EUR perking up a bit - in places..
The Euro has taken a heavy hit of late, but outside of the G-3 is showing small signs of perking up in today's trade. Interest rate spreads suggest it is underpriced against sterling, the kiwi, the Aussie, and the Loonie in particular, and as long as we remain in a risk averse environment and don't suddenly get any negative developments out of Europe that see further deterioration in sovereign debt spreads there, these pairs may be set for a hefty rally in the short term. Still, it is hard to get excited about owning any Euros considering that a real default of Greece must be on the way soon as that country falls into a downward spiral and will never be able to make good on its debt. 2-year Greek notes yield over 11% and 10-year debt yields nearly that level. An eventual denouement of the Greek situation could present another setback for the Euro on contagion fears. Note that EURJPY is trading at a new all time low below 106 as we are writing this...and it is more than interesting to note that Bund yields seem poised for a charge at the 2.00% level, trading below 2.20% this morning. That compares with the '08-'09 crisis low of . And this is with the DAX only a few percent lower from its recent high for the cycle.
JPY trading to new 15-year lows
USDJPY is trading at the lowest level since 1995 as interest rates continue to press lower. The various rhetorical efforts by Japanese officialdom to stem the currency's strength are obviously having no effect as interest spreads remain in the driver's seat. Perhaps helping to feed the additional boldness of JPY longs at these levels is a Wall Street Journal article about the JPY that suggests the currency can strengthen quite a bit more without crippling the Japanese economy, because the stronger JPY means that manufacturing inputs from abroad are cheaper and that many companies are already producing abroad and not feeling much pain from the currency's moves.
If we have a look at the current USDJPY level compared to that of 1995, the equivalent level is actually much lower (some have suggested 70 or lower) simply because of the inflation differential between the two countries. So in theory, the pair can continue to fall with abandon. But this calculation doesn't take into account the debt Armageddon that awaits Japan due to is excessively large public debt, however, and the risk of an official response to the strong JPY ratchets higher with every figure lower in the USDJPY pair.
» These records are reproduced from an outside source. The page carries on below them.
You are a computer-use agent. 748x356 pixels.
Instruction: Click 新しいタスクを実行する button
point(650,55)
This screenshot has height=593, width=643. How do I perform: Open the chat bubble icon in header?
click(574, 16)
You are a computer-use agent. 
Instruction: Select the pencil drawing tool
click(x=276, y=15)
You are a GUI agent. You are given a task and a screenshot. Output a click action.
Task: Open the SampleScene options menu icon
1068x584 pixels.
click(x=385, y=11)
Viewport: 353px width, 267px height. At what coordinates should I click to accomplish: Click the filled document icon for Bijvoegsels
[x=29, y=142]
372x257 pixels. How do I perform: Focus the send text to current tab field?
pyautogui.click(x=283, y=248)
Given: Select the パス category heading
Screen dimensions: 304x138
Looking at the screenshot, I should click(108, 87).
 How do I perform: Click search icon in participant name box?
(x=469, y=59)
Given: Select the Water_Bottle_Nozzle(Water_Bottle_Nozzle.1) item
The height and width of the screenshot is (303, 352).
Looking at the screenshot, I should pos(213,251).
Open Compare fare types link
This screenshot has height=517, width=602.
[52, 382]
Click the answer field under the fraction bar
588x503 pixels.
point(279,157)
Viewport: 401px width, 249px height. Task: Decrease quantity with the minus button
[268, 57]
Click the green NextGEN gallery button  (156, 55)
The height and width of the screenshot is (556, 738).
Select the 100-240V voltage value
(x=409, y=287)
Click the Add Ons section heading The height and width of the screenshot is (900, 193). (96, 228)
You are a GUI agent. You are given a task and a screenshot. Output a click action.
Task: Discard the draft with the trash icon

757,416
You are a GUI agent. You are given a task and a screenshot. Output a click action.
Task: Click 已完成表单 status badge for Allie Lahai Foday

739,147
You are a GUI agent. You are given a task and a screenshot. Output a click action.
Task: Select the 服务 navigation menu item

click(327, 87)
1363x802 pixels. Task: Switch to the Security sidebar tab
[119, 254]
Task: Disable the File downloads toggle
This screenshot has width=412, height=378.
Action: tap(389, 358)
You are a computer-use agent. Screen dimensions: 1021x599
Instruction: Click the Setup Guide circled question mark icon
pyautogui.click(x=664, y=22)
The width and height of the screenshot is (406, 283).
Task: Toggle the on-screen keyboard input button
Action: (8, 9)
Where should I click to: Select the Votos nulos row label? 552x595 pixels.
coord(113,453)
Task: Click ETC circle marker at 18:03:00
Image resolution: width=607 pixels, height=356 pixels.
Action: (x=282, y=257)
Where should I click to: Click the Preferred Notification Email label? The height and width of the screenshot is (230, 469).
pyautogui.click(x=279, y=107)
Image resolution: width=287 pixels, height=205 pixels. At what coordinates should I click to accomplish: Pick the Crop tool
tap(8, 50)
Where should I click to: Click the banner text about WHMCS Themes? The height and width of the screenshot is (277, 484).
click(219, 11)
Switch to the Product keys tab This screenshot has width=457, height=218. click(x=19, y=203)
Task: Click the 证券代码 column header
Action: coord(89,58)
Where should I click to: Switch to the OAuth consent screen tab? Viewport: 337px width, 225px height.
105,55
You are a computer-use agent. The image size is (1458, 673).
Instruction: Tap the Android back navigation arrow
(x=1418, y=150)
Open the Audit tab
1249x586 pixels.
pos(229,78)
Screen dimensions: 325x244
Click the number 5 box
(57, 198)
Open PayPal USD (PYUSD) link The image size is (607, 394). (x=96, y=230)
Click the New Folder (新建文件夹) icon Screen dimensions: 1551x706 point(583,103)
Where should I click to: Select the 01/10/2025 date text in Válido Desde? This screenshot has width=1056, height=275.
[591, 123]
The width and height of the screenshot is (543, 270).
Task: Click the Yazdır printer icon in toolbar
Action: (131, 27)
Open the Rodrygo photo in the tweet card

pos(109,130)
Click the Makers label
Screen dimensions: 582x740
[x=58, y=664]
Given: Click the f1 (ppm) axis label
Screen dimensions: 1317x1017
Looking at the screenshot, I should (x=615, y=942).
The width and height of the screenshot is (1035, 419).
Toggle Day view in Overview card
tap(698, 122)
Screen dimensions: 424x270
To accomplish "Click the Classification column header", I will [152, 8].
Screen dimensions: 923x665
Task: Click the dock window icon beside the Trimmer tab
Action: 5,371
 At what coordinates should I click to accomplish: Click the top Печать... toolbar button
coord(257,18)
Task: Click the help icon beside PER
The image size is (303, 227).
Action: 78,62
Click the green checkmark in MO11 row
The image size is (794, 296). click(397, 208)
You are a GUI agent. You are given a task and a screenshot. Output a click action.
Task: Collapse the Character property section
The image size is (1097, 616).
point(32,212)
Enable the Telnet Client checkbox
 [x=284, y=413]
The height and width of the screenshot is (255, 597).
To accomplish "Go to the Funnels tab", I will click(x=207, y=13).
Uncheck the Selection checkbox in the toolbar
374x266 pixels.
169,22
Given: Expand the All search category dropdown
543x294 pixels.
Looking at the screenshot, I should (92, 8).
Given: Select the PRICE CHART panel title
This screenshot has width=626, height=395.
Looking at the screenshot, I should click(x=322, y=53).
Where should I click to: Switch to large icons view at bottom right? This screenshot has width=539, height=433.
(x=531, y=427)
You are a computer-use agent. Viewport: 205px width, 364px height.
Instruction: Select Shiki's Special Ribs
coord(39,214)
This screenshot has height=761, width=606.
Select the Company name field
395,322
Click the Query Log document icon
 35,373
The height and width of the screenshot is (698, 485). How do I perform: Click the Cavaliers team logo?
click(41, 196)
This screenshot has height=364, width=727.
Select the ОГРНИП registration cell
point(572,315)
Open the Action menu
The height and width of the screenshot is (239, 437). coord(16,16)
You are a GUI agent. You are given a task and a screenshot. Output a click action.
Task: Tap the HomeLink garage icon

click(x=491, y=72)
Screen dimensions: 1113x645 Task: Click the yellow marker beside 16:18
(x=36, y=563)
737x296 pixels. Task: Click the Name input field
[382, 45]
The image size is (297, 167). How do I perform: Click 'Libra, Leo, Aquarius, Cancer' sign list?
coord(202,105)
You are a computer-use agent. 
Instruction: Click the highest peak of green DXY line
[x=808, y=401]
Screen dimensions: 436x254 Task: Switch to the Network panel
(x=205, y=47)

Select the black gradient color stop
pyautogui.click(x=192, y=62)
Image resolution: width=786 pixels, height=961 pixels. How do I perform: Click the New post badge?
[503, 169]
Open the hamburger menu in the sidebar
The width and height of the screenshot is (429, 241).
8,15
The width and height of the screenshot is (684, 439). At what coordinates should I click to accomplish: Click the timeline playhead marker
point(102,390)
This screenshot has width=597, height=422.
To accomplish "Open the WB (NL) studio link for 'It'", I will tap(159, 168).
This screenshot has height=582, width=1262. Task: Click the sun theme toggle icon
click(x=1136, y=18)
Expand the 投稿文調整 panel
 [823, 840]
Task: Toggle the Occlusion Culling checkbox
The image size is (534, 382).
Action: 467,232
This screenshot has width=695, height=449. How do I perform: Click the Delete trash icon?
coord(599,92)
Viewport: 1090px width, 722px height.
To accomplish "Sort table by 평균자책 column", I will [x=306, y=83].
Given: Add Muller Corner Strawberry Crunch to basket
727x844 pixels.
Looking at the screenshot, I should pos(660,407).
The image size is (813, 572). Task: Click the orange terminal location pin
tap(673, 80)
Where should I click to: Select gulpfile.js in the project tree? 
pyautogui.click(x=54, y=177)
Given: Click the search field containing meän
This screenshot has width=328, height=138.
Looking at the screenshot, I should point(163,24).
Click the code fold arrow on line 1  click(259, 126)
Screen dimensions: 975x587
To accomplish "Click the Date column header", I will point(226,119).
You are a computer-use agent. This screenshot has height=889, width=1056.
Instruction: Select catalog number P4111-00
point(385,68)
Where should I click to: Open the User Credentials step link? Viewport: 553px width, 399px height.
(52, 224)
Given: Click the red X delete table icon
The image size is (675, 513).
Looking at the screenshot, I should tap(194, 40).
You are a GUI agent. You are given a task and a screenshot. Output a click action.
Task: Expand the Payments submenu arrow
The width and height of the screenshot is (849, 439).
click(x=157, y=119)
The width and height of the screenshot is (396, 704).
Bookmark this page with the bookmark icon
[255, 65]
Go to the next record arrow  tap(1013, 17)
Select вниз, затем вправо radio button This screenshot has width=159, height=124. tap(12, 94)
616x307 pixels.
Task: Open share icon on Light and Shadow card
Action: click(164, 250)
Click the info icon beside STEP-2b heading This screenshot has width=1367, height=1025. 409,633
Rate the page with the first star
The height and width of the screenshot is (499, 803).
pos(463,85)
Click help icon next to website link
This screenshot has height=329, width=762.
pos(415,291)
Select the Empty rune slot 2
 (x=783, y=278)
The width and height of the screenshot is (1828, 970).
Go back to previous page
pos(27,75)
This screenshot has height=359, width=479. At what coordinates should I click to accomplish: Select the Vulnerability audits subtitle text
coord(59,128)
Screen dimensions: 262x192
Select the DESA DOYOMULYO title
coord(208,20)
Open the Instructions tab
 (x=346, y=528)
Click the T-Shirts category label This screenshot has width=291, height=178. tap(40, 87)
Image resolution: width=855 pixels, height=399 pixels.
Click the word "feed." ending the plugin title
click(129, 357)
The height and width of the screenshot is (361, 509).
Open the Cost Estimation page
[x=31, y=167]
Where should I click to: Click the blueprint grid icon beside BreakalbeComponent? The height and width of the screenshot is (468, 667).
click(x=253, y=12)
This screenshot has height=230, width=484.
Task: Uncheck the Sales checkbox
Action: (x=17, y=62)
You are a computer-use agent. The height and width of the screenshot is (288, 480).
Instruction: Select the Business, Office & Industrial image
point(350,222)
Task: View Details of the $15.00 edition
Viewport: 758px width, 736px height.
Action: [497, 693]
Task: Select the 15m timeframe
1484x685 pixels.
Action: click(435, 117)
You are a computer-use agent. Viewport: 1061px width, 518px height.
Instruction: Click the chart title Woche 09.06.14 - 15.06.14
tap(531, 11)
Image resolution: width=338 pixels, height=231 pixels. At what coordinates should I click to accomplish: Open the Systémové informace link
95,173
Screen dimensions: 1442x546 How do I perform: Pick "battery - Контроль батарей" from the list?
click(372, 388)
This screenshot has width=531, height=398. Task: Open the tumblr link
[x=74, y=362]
But the lower rate environment seems to also mean that the market takes away the bid on the price for default since the tiny rate make financing enormous piles of debt manageable, this is a self-reinforcing spiral that will work the other way as well if rates ever increase (or even if they don't as Japan will still have to roll the debt one day...).
Chart: USDJPY and Interest rate spread
The chart below shows that the ever-tighter interest rate spread between the US and Japan is supportive of the USDJPY falling to these levels. But note also that there are only 25 bps left in the spread between the two countries - can the spread tighten any further or even head below zero? Possible on the former but doubtful on the latter. Of course, farther out on the curve, there is far more wood to chop in the spreads. 10-year JGB's yield about 93 bps compared to the US' 250+ bps, so that spread has significant further potential for tightening.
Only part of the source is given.